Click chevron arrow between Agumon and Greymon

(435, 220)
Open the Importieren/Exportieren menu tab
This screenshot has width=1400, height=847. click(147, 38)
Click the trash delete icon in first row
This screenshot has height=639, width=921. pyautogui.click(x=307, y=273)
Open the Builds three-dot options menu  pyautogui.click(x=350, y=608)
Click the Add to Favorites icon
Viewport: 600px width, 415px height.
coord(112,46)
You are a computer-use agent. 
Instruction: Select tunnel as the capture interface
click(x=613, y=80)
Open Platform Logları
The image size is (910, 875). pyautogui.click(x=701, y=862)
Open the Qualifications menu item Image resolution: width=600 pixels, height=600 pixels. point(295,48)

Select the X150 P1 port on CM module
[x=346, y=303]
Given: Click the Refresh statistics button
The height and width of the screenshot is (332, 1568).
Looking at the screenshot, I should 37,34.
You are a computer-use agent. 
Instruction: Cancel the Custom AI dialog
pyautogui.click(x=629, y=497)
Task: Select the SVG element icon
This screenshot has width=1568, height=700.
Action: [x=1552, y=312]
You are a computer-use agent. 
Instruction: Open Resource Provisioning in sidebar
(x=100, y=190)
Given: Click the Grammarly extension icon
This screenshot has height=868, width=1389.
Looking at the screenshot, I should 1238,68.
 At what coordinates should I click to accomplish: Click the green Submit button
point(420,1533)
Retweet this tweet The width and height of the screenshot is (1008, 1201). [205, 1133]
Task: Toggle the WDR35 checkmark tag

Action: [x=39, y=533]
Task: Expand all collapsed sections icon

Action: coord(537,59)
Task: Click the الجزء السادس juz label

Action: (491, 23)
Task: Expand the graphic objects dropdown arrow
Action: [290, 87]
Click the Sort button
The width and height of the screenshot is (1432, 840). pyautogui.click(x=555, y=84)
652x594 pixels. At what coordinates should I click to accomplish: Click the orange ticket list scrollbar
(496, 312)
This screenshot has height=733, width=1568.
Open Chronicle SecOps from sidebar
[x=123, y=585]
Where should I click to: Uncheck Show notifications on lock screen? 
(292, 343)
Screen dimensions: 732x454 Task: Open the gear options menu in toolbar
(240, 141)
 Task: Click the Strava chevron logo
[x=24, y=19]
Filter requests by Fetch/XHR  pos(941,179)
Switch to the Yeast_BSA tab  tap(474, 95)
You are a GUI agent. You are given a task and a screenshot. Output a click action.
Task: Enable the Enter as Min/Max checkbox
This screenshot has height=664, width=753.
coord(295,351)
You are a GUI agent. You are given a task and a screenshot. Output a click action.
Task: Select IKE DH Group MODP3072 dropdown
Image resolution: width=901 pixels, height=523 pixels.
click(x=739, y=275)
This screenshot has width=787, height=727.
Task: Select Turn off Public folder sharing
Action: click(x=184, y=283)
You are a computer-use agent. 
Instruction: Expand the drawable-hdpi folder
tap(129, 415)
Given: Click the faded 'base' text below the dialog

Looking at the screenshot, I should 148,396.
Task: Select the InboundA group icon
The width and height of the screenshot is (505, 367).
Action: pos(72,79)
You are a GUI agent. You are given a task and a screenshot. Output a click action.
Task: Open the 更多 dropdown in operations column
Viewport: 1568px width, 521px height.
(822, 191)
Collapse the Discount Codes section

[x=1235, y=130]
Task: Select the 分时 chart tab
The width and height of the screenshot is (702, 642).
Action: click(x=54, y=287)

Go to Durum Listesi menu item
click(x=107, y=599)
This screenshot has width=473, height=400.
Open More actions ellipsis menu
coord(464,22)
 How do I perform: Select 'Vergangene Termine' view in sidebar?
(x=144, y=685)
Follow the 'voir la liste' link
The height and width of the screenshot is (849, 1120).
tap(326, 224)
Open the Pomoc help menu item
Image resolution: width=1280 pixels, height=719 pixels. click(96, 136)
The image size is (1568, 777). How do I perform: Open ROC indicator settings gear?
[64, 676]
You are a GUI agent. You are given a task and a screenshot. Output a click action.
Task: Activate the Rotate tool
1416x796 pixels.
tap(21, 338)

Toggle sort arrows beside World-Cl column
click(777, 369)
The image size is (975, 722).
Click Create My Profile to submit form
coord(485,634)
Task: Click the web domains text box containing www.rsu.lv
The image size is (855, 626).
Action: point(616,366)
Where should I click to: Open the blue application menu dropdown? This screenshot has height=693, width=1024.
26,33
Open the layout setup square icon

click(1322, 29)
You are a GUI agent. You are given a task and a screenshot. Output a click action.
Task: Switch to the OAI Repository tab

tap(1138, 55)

AIM OF THE TASK => Express the entries from the line containing "Open the Builds" through the line containing "The width and height of the screenshot is (1432, 840).", inclusive, as a Markdown table with columns n and Line, one numbered row per line and blank lines omitted.

SOLUTION =>
| n | Line |
|---|---|
| 1 | Open the Builds three-dot options menu  pyautogui.click(x=350, y=608) |
| 2 | Click the Add to Favorites icon |
| 3 | Viewport: 600px width, 415px height. |
| 4 | coord(112,46) |
| 5 | You are a computer-use agent.  |
| 6 | Instruction: Select tunnel as the capture interface |
| 7 | click(x=613, y=80) |
| 8 | Open Platform Logları |
| 9 | The image size is (910, 875). pyautogui.click(x=701, y=862) |
| 10 | Open the Qualifications menu item Image resolution: width=600 pixels, height=600 pixels. point(295,48) |
| 11 | Select the X150 P1 port on CM module |
| 12 | [x=346, y=303] |
| 13 | Given: Click the Refresh statistics button |
| 14 | The height and width of the screenshot is (332, 1568). |
| 15 | Looking at the screenshot, I should 37,34. |
| 16 | You are a computer-use agent.  |
| 17 | Instruction: Cancel the Custom AI dialog |
| 18 | pyautogui.click(x=629, y=497) |
| 19 | Task: Select the SVG element icon |
| 20 | This screenshot has width=1568, height=700. |
| 21 | Action: [x=1552, y=312] |
| 22 | You are a computer-use agent.  |
| 23 | Instruction: Open Resource Provisioning in sidebar |
| 24 | (x=100, y=190) |
| 25 | Given: Click the Grammarly extension icon |
| 26 | This screenshot has height=868, width=1389. |
| 27 | Looking at the screenshot, I should 1238,68. |
| 28 |  At what coordinates should I click to accomplish: Click the green Submit button |
| 29 | point(420,1533) |
| 30 | Retweet this tweet The width and height of the screenshot is (1008, 1201). [205, 1133] |
| 31 | Task: Toggle the WDR35 checkmark tag |
| 32 | Action: [x=39, y=533] |
| 33 | Task: Expand all collapsed sections icon |
| 34 | Action: coord(537,59) |
| 35 | Task: Click the الجزء السادس juz label |
| 36 | Action: (491, 23) |
| 37 | Task: Expand the graphic objects dropdown arrow |
| 38 | Action: [290, 87] |
| 39 | Click the Sort button |
| 40 | The width and height of the screenshot is (1432, 840). pyautogui.click(x=555, y=84) |